- Element and text position data
— Start —

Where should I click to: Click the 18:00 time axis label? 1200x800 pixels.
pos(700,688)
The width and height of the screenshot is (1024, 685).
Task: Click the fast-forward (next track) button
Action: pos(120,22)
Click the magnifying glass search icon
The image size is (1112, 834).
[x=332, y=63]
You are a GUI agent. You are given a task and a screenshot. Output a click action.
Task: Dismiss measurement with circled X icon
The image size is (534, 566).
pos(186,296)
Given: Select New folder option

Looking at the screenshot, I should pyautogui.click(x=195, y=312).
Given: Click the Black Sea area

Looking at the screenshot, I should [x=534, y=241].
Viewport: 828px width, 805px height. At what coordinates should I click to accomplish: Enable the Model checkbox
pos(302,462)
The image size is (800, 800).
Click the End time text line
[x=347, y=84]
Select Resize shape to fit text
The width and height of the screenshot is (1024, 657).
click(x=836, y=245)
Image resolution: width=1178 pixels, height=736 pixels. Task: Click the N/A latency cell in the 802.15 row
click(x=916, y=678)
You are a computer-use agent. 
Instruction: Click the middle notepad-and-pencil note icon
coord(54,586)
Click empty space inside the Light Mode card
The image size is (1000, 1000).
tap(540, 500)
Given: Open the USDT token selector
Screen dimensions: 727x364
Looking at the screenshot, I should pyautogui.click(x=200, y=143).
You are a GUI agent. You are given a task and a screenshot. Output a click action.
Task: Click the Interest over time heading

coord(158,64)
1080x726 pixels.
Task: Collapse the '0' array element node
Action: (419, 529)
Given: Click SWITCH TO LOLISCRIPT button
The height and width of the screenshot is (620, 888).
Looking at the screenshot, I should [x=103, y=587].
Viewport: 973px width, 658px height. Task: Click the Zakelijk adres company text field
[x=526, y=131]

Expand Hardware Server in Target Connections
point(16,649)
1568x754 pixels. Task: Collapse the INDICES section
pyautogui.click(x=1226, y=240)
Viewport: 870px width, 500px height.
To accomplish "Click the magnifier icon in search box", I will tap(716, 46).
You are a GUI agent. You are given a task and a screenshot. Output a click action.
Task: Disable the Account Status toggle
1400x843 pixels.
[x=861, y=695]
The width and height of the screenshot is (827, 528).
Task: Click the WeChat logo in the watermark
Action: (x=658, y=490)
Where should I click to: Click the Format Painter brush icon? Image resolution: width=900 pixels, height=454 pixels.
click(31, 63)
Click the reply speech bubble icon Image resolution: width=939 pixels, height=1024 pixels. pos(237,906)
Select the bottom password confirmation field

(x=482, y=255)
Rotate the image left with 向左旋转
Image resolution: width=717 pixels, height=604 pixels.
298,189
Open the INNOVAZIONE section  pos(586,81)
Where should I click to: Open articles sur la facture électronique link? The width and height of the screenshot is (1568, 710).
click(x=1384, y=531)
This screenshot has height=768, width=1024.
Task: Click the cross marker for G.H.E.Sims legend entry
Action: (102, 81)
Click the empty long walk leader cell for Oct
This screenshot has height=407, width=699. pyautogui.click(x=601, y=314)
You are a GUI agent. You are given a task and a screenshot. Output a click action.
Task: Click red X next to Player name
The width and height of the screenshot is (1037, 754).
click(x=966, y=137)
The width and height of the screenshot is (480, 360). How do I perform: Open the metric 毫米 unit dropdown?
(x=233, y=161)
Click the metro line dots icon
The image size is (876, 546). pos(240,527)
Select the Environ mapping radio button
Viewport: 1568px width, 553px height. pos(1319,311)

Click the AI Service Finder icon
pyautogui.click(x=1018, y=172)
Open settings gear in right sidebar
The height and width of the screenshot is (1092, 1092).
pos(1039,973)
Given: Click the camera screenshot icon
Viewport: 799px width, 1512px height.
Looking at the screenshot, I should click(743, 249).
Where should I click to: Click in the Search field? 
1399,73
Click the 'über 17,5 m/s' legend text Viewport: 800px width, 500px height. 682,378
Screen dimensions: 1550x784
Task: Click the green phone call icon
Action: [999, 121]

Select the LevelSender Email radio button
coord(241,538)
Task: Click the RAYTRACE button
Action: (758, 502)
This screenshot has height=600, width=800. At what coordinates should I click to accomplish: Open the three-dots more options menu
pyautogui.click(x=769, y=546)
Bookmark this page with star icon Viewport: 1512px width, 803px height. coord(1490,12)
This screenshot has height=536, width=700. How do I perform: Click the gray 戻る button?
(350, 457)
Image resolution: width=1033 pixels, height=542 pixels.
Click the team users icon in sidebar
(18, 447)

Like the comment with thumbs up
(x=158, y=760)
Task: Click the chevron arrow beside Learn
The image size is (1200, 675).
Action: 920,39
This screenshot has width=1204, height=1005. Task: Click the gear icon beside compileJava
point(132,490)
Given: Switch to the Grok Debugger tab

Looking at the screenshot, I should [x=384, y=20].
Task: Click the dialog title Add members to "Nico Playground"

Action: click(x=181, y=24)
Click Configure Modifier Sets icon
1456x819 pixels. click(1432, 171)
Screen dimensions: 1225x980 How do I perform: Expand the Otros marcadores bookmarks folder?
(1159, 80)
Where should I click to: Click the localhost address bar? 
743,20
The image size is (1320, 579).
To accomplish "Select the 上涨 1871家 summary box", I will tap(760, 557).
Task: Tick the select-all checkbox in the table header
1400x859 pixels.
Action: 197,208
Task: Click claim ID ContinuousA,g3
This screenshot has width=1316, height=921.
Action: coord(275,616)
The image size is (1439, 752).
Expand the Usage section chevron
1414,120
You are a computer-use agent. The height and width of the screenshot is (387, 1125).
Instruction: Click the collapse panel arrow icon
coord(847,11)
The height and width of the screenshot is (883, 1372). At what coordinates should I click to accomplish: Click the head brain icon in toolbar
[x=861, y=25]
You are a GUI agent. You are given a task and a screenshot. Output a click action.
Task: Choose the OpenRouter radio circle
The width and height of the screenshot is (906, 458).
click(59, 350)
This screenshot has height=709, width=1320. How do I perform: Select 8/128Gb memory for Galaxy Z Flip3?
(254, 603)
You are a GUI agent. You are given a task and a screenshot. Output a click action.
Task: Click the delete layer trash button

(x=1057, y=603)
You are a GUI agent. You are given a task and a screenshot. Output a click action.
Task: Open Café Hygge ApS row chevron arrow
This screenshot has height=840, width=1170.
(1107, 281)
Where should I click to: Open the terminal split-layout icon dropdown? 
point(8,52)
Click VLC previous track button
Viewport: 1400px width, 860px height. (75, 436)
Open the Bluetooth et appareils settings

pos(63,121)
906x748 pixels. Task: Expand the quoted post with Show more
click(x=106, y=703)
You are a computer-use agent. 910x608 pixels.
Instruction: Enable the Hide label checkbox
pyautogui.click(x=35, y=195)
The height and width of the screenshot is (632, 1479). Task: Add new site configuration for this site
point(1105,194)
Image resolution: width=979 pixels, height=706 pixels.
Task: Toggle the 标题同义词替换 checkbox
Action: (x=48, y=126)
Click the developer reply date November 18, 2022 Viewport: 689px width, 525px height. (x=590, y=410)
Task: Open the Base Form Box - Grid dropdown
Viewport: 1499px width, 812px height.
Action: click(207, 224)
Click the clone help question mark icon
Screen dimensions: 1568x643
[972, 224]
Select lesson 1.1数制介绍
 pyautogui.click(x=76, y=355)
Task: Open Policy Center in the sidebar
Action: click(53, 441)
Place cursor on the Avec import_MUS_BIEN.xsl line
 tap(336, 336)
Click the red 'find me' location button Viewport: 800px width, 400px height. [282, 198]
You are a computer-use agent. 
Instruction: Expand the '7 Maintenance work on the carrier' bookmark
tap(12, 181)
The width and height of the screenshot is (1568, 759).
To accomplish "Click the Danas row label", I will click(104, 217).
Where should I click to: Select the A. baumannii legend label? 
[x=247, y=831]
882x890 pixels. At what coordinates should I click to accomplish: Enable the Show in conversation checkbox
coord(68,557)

— End —

- Requirements
Which lines of the records above contain the word "arrow", with case counting? Report each of those lines in full.

- Result
Task: Click the chevron arrow beside Learn
Instruction: Click the collapse panel arrow icon
Task: Open Café Hygge ApS row chevron arrow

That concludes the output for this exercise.